Your instructions: Every entry needs to be given again exactly as it reads.

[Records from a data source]

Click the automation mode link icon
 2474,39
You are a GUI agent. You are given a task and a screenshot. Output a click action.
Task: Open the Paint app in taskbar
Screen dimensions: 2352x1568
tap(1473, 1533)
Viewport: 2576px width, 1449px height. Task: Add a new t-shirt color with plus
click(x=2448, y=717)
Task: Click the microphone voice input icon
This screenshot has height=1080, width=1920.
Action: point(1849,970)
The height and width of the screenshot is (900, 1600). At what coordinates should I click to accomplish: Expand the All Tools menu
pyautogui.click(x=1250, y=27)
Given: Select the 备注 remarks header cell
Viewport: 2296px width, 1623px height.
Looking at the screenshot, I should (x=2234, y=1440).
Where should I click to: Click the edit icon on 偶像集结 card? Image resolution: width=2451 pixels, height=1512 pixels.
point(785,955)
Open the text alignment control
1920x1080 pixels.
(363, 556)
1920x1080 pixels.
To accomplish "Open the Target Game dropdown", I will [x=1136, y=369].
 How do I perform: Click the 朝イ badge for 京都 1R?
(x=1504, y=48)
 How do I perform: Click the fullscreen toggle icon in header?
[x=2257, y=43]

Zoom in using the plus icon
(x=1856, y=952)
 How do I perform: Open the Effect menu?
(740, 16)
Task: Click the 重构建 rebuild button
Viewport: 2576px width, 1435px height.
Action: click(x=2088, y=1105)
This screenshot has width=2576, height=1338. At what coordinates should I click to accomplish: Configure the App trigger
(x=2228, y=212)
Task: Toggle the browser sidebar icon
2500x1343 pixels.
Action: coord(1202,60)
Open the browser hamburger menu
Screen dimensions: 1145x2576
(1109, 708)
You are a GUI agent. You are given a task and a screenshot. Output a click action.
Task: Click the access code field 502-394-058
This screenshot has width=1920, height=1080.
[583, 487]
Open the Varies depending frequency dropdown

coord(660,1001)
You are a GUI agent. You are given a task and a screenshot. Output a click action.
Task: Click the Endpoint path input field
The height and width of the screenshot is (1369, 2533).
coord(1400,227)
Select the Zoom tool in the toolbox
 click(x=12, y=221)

Answer area:
Click the automation mode link icon
 2474,39
You are a GUI agent. You are given a task and a screenshot. Output a click action.
Task: Open the Paint app in taskbar
Screen dimensions: 2352x1568
tap(1473, 1533)
Viewport: 2576px width, 1449px height. Task: Add a new t-shirt color with plus
click(x=2448, y=717)
Task: Click the microphone voice input icon
This screenshot has height=1080, width=1920.
Action: point(1849,970)
The height and width of the screenshot is (900, 1600). At what coordinates should I click to accomplish: Expand the All Tools menu
pyautogui.click(x=1250, y=27)
Given: Select the 备注 remarks header cell
Viewport: 2296px width, 1623px height.
Looking at the screenshot, I should (x=2234, y=1440).
Where should I click to: Click the edit icon on 偶像集结 card? Image resolution: width=2451 pixels, height=1512 pixels.
point(785,955)
Open the text alignment control
1920x1080 pixels.
(363, 556)
1920x1080 pixels.
To accomplish "Open the Target Game dropdown", I will [x=1136, y=369].
 How do I perform: Click the 朝イ badge for 京都 1R?
(x=1504, y=48)
 How do I perform: Click the fullscreen toggle icon in header?
[x=2257, y=43]

Zoom in using the plus icon
(x=1856, y=952)
 How do I perform: Open the Effect menu?
(740, 16)
Task: Click the 重构建 rebuild button
Viewport: 2576px width, 1435px height.
Action: click(x=2088, y=1105)
This screenshot has width=2576, height=1338. At what coordinates should I click to accomplish: Configure the App trigger
(x=2228, y=212)
Task: Toggle the browser sidebar icon
2500x1343 pixels.
Action: coord(1202,60)
Open the browser hamburger menu
Screen dimensions: 1145x2576
(1109, 708)
You are a GUI agent. You are given a task and a screenshot. Output a click action.
Task: Click the access code field 502-394-058
This screenshot has width=1920, height=1080.
[583, 487]
Open the Varies depending frequency dropdown

coord(660,1001)
You are a GUI agent. You are given a task and a screenshot. Output a click action.
Task: Click the Endpoint path input field
The height and width of the screenshot is (1369, 2533).
coord(1400,227)
Select the Zoom tool in the toolbox
 click(x=12, y=221)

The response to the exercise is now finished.